In general, PLOs are small measuring only few millimetres or centimetres in diameter. Herbut et al[11] had reported a huge PLO of about 25 cm in diameter. Similarly Agarwal et al[4] had reported a PLO of size more than 20 cm. In the present patient PLO of the right ovary was 13 cm X 13 cm X 11 cm in diameter. Majority of these tumours are asymptomatic due to small size of the tumours. When symptomatic, they are related to the presence of the adnexal mass in the form of abdominal pain or swelling. Rarely the presentation is acute with torsion of the ovarian mass with resultant haemorrhage and necrosis. In general, menstrual irregularities are rare in PLO. Present patient presented with irregular menstrual cycles which triggered further investigations leading to the diagnosis of PLO.
On gross examination, these tumours are solid and firm with smooth surfaces. On cut-section, they have a white or greywhite surface associated with whorl formation. Secondary changes in the form of hyalinization, dystrophic calcification or cystic changes may be present in some cases[5,12]. On microscopic examination, these tumours demonstrate smooth muscle cells with elongated cigar shaped nuclei. Ideally, a PLO should be entirely within the ovary, with no similar lesions elsewhere. In the present patient, the tumour had replaced greater portion of the ovary although some normal ovarian remnant could still be identified.
Differential diagnoses include sex cord stromal tumours like the comas or fibromas, leiomyosarcoma and uterine leiomyoma becoming parasites to the ovary(wandering Leiomyomas)[6,13,14]. Immunohistochemical analysis (IHC) is essential in a number of cases to establish the diagnosis of PLO. Leiomyomas show diffuse positivity for desmin whereas fibromatous tumours are characteristically negative or only focally positive. In the present patient, diagnosis was quite apparent on microscopic examination and hence IHC analysis was avoided.

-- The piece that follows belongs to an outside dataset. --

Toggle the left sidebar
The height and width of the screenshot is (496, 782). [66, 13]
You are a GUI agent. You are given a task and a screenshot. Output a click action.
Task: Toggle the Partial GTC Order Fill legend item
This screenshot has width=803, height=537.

Management depends on the mode of presentation. When symptomatic or large in size or associated with complications like torsion, surgical resection is indicated whereas asymptomatic and small tumours can be observed owing to their benign nature. Present patient had giant PLO and was misdiagnosed preoperatively as germ cell tumour.
Conclusion
The purpose of presenting this case was to stress the rarity of the disease as well as the importance of proper pathological examination of all the adnexal masses.